** Given problem 1 **
From the theatre glossary, list every term that appears under the letter heading "D".

Can refer to Artistic Director or Assistant Director

Ad Lib

From Latin phrase 'Ad libitum' which translates to 'at one's pleasure'. For an Actor to speak and move in character without direction or following the script. Often used if a mistake is made and the actor improvises to get back to the script

Agent

Someone who acts on behalf of Performers to help find them work

Am Dram

Amateur dramatics, non-professional theatre

Apron

The front of the stage that juts out in front of the proscenium arch

Artistic Director

Someone who oversees the artistic programme of the theatre as well as managing funding, budgets and staff

ASM

Assistant Stage Manager

Audition

A type of interview for a Performer to showcase their talents and check their suitability for a role

B

Beginners

The call given to Actors five minutes before the start of the performance to ensure they are in position

Blocking

The instructions of where the Actors need to stand or move

Broadway

The American equivalent of the West End, located in Manhattan, New York. A central area for performances such as plays and musicals

C

Call times

The time in which you must arrive for your rehearsals or for the show

Cans

The communication system between departments, usually through a headset

Centre stage

The middle of the stage

Choreography

A sequence of steps and movements for staged dances and performances

Colour-blind casting

Casting an Actor for their ability over what their appearance is. Often used for characters where race, gender or ethnicity is not mentioned in the play.

Conservatoire

A drama school or performing arts training institution with conservatoire status, meaning training is particularly intensive

CSM

Company Stage Manager

Cues

A trigger for for an action to happen

Curtain call

The end of the show, usually when the actors take their bows

D

Dark

When a theatre is not currently being used for performances

Downstage

The front of the stage, nearest the auditorium

Drama school

A school which specialises in teaching about performance and theatre

Dress run

A rehearsal in costume where the full production is performed

DSM

Deputy Stage Manager

Duologue

A part of a play with speaking roles for only two Actors

E

Ed Fringe

Edinburgh Festival Fringe is the largest arts festival in the world. It takes place every August, with a large number of performances at different venues across the city.

** Given problem 2 **
Gather every line of the listing below that contains the word "Click".

** Data supplied **
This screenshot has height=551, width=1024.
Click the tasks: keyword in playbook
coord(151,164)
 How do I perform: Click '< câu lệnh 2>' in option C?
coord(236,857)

** Expected answer 1 **
Dark, Downstage, Drama school, Dress run, DSM, Duologue

** Expected answer 2 **
Click the tasks: keyword in playbook
 How do I perform: Click '< câu lệnh 2>' in option C?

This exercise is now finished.